This assignment: “LZW.c”
In this assignment, we will implement Lempel–Ziv–Welch (LZW), a universal, lossless data
compression algorithm. LZW is the algorithm of the Unix file compression utility, compress, and
is used in the GIF image format. “Lossless” means that the compression operation preserves
100% of the information in the original format: with a correctly implemented algorithm, you can
always recover the identical original data given its compressed form, even though the
compressed form may be significantly smaller.
While the (glory) days when you could develop a company based on a compression algorithm
are long-gone, there is still lasting practical value in knowing how to manipulate files of all types
while implementing algorithms of increasing complexity, not to mention continuing to gain
proficiency with array-based implementations -- we can achieve all of the above with a deeper
dive into compression via LZW.
Broadly speaking, compression is a process of recognizing recurring patterns in some piece of
information to be communicated, and replacing multiple duplicate patterns with shorter
references to entries in a list of such patterns. For example, imagine you have a list of numbers
on a piece of paper, and you need to read it to a friend over the phone. As you’re going through
the list, if you see the same number repeated enough times, you’re likely to say something like
“48, 3011 ten times, 189, …” and rely on a shared understanding of natural language grammar to
distinguish between the in-band data (the numbers) and the out-of-band data (the instructions
about patterns). Unfortunately, digital data doesn’t have a “universal grammar” --
general-purpose data compression algorithms that are expected to operate on any type of data
must be able to learn the repeated sequences in particular files automatically. As in life, “There
ain't no such thing as a free lunch”. For files that contain random data, or patterns that are too
diverse or too sparsely distributed, a general-purpose compression algorithm might even
produce “compressed” data that’s larger than the original!

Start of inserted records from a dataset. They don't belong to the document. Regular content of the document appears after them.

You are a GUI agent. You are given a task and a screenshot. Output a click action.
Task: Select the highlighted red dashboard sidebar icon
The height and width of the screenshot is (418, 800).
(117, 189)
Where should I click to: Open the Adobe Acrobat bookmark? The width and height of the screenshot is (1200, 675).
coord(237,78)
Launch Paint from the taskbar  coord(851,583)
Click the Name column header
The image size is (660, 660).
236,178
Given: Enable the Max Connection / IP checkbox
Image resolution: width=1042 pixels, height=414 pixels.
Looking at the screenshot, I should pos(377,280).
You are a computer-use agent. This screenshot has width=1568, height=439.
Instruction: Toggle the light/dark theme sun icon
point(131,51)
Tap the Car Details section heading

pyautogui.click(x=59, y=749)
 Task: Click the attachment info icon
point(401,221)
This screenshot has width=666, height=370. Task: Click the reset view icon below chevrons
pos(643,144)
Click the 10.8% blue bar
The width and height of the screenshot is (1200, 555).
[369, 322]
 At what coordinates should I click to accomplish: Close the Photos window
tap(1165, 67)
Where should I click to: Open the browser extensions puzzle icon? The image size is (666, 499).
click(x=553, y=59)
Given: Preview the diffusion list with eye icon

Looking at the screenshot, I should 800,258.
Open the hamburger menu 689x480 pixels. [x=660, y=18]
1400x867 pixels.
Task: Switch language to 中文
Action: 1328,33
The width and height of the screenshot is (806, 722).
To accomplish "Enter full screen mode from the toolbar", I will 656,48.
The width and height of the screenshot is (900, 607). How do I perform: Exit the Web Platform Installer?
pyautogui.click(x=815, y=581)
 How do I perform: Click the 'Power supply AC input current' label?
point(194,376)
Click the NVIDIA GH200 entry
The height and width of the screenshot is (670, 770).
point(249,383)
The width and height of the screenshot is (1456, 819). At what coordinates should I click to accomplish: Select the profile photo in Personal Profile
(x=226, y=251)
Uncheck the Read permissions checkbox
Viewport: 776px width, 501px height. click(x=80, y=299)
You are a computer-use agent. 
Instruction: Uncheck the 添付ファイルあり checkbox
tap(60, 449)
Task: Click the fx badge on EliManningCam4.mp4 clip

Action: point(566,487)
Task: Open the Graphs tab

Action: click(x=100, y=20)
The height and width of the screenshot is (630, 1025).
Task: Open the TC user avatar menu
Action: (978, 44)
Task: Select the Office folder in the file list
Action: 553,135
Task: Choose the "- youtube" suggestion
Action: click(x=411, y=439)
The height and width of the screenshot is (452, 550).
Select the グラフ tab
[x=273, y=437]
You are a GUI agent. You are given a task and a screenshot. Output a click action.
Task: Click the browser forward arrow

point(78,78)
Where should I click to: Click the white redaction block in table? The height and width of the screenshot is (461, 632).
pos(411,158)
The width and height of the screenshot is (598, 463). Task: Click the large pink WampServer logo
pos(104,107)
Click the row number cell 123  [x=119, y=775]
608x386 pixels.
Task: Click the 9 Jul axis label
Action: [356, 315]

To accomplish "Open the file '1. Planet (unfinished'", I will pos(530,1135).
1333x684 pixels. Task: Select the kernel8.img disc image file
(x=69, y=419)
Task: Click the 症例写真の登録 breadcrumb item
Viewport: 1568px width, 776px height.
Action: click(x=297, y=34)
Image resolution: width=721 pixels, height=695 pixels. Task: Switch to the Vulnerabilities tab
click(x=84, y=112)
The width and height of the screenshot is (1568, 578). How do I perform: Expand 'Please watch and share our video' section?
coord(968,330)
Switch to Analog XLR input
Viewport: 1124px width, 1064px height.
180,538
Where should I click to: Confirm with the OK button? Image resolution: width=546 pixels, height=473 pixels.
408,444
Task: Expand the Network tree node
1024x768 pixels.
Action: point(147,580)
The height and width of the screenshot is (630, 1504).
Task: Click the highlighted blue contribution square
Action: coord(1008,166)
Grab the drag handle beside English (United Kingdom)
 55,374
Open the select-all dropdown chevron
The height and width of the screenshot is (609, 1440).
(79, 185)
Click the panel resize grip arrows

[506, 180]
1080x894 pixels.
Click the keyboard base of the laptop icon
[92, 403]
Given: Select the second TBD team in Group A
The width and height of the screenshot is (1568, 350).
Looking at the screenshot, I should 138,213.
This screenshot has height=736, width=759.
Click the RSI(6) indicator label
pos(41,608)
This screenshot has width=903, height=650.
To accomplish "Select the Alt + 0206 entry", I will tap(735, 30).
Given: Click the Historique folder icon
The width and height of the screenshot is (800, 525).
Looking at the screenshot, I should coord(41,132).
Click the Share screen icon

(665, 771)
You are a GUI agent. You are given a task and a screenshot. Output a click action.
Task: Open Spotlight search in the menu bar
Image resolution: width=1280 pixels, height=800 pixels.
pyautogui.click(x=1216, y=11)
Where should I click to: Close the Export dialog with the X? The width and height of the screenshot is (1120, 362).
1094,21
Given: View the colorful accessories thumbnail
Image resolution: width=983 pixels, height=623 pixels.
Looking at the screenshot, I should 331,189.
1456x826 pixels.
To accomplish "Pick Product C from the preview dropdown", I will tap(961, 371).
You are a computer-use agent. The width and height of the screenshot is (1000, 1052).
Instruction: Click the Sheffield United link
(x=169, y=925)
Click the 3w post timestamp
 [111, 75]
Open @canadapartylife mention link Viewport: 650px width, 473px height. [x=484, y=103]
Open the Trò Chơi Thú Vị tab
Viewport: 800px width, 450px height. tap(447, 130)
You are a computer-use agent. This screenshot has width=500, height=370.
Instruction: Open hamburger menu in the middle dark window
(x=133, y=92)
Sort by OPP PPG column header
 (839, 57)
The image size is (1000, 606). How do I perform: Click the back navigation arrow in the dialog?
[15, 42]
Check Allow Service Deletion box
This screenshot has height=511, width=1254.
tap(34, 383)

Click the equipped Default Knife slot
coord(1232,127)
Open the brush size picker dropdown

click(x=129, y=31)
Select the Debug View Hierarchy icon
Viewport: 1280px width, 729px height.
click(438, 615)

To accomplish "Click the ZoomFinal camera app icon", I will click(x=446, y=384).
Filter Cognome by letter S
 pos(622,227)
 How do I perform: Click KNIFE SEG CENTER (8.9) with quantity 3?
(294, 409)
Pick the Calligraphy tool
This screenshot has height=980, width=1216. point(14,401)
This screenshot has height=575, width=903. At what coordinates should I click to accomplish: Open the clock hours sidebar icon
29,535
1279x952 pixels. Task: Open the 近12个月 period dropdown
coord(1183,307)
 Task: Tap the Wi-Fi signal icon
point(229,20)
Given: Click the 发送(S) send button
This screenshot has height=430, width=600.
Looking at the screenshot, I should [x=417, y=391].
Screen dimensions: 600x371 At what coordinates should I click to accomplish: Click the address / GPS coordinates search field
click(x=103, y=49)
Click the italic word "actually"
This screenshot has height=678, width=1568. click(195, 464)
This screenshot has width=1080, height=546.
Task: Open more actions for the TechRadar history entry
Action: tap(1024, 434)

LZW is a method for adaptive / dynamic compression - it starts with an initial model, reads data
piece by piece and then updates the model while encoding the data as it proceeds through the
input file. LZW can be used for binary and text files - it works on any type of file -- that said, it is
known for performing well on files or data streams with (any type of) repeated substrings (e.g.
text files, which often contain frequently used words like “an”, “the”, “there”, etc.).
With English text, the algorithm can be expected to offer 50% compression levels or greater.
Binary data files, depending on structuring are capable of decent compression levels as well -
for this assignment, file size is not part of the grading criteria--in fact, the evaluation relies on
your code producing exact replicas of the expected compressed files so don’t get too creative!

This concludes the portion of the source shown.